> What the task requires
Rescale the entries below by copying every line, requests included, and multiplying every number in the answers by 2.35, covering the click coordinates and any width or height an answer itself states, then rounding to whole numbers with halves going up. Leave all numbers in the requests unchanged.

> Data listing
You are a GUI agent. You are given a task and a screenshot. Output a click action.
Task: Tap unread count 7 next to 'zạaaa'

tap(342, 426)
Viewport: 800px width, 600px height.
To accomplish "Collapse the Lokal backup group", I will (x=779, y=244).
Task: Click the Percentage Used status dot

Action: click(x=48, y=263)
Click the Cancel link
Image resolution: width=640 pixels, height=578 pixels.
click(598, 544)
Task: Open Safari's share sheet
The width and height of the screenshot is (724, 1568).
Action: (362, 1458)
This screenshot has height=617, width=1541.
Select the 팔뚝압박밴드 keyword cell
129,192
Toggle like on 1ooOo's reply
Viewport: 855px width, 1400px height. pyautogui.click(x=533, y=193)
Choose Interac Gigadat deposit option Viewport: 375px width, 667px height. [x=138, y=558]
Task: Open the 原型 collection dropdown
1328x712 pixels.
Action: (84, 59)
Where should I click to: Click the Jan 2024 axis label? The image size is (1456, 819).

> Written solution
You are a GUI agent. You are given a task and a screenshot. Output a click action.
Task: Tap unread count 7 next to 'zạaaa'

tap(804, 1001)
Viewport: 800px width, 600px height.
To accomplish "Collapse the Lokal backup group", I will (x=1831, y=573).
Task: Click the Percentage Used status dot

Action: click(x=113, y=618)
Click the Cancel link
Image resolution: width=640 pixels, height=578 pixels.
click(1405, 1278)
Task: Open Safari's share sheet
The width and height of the screenshot is (724, 1568).
Action: (851, 3426)
This screenshot has height=617, width=1541.
Select the 팔뚝압박밴드 keyword cell
303,451
Toggle like on 1ooOo's reply
Viewport: 2009px width, 3290px height. pyautogui.click(x=1253, y=454)
Choose Interac Gigadat deposit option Viewport: 375px width, 667px height. [x=324, y=1311]
Task: Open the 原型 collection dropdown
1328x712 pixels.
Action: (197, 139)
Where should I click to: Click the Jan 2024 axis label? The image size is (1456, 819).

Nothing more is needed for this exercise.